In the entries below, count each line where "title" appears. Give the total and nothing more.

[Records from a dataset]
-------

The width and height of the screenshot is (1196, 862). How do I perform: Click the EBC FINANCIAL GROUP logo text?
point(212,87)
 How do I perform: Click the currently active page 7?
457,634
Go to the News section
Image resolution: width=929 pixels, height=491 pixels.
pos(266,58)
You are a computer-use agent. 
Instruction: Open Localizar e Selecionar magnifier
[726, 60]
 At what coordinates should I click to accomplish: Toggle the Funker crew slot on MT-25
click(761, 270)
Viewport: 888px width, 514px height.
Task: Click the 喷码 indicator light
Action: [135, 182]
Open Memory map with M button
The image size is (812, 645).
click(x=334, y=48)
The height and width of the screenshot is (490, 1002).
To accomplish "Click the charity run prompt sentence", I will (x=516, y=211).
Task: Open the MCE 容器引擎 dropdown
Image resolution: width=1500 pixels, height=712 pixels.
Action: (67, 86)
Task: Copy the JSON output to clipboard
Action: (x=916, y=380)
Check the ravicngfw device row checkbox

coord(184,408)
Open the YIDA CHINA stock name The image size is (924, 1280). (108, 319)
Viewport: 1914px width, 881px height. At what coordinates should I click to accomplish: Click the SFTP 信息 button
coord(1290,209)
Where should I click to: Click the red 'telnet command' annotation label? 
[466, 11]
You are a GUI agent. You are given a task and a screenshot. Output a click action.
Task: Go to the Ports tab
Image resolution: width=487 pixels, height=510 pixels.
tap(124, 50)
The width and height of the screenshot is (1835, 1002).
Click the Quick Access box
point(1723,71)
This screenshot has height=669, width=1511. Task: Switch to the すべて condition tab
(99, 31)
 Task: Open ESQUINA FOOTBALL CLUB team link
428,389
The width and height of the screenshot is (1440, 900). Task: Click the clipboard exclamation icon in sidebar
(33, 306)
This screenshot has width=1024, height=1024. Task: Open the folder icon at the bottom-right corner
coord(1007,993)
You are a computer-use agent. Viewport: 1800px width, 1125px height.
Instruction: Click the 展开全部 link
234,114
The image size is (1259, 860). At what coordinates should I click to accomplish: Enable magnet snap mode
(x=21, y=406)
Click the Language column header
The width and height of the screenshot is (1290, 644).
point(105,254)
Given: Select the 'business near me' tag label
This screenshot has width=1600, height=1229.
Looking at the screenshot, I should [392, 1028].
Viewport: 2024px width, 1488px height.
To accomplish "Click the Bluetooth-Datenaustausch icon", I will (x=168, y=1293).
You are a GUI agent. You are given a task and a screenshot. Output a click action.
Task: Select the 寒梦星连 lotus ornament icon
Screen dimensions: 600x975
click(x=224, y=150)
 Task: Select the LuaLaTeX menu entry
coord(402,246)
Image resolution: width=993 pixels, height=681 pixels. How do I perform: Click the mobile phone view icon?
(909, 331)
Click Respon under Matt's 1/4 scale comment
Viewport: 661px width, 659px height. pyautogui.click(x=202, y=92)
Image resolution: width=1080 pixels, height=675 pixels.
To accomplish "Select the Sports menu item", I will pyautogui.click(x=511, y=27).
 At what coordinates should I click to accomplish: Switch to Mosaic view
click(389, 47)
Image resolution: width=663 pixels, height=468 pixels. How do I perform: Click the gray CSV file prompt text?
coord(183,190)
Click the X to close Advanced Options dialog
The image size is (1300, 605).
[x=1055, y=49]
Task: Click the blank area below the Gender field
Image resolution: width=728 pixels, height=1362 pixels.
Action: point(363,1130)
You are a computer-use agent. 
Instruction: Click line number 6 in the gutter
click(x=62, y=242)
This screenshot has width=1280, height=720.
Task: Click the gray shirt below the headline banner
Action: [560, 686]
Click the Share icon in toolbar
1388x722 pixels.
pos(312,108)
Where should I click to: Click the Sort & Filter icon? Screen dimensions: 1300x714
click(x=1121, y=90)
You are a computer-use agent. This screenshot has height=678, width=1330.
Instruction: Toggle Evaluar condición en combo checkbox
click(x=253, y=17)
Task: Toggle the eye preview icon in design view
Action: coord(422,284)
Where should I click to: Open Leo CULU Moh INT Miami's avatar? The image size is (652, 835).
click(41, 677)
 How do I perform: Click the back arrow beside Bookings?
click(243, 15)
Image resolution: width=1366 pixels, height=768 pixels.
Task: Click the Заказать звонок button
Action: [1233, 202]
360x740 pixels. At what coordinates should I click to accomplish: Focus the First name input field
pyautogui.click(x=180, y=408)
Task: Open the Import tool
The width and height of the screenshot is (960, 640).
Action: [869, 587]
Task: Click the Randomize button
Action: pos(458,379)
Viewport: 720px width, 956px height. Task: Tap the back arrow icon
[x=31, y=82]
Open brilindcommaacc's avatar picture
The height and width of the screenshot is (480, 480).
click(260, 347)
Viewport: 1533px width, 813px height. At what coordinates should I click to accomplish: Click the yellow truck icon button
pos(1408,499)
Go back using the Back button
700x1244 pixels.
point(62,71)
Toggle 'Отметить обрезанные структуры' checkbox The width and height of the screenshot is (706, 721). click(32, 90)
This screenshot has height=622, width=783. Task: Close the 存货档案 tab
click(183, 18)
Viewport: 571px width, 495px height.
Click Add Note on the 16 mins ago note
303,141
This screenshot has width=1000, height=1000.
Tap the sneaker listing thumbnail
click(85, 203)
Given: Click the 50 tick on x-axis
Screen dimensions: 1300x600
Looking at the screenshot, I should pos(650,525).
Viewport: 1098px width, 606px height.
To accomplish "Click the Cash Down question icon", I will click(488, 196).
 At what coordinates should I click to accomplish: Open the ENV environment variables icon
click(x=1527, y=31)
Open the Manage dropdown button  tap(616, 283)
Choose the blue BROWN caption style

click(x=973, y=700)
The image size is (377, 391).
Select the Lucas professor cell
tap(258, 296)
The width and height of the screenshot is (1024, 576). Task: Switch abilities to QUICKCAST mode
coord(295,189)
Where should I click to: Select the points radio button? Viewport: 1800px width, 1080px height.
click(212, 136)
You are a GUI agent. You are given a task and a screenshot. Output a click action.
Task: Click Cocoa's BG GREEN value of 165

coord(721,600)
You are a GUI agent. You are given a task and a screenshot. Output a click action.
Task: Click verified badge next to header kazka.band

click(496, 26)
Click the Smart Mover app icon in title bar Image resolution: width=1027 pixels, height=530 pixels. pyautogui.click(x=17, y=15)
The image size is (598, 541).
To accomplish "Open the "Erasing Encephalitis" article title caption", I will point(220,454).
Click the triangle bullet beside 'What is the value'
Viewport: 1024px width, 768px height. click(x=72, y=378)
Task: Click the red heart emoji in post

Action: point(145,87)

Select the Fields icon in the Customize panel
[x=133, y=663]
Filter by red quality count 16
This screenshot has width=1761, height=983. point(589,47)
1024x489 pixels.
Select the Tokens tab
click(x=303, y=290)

-------

**Response to this exercise**
2